--- start MATERIAL SUPPLIED ---

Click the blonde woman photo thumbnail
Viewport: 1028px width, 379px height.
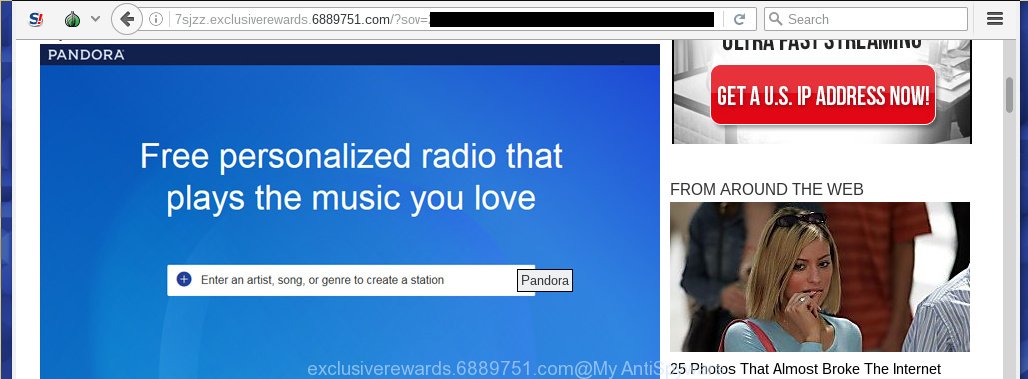820,277
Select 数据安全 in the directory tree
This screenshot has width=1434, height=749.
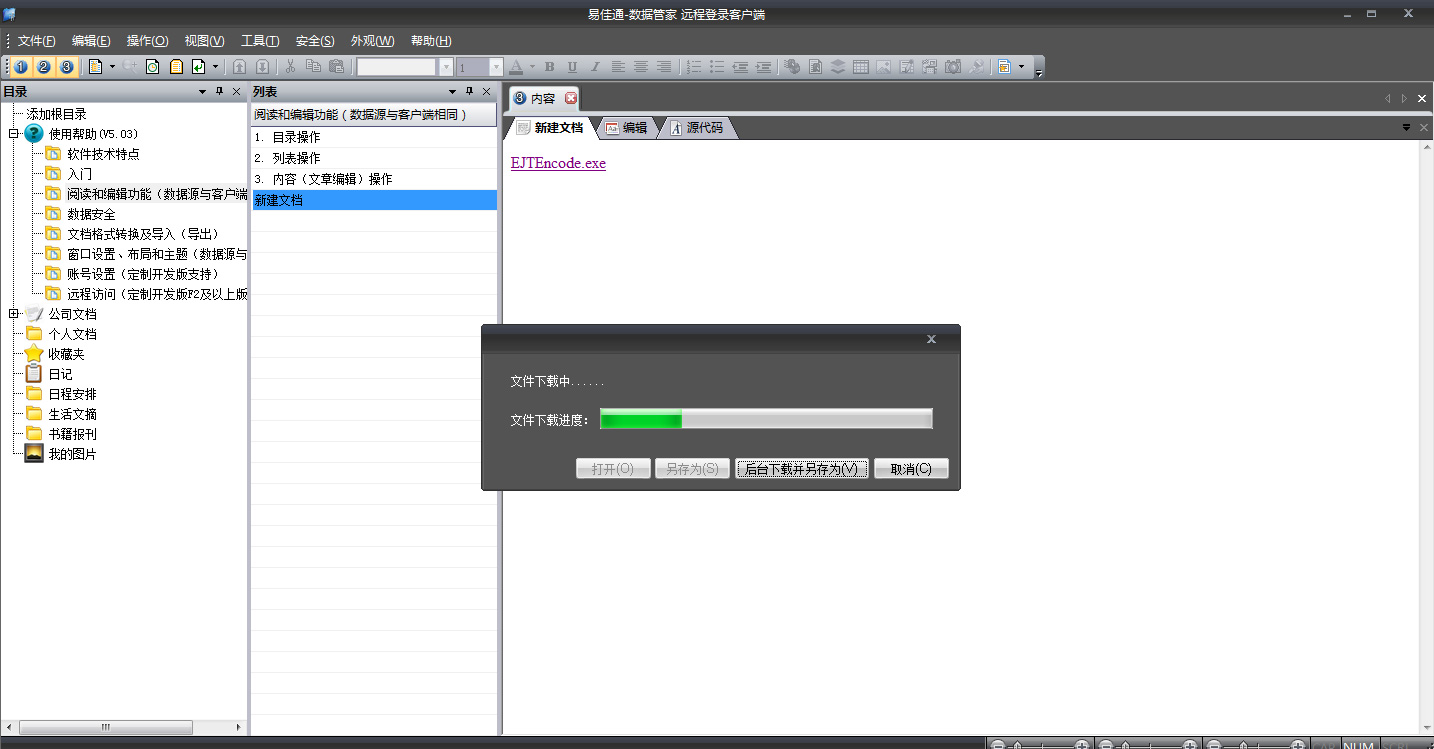pyautogui.click(x=91, y=214)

--- end MATERIAL SUPPLIED ---

-- PROBLEM TO WORK ON --
Reproduce each of the lines above word for word, in the same order, and leave the pictures out.

-- FINISHED ANSWER --
Click the blonde woman photo thumbnail
Viewport: 1028px width, 379px height.
820,277
Select 数据安全 in the directory tree
This screenshot has width=1434, height=749.
pyautogui.click(x=91, y=214)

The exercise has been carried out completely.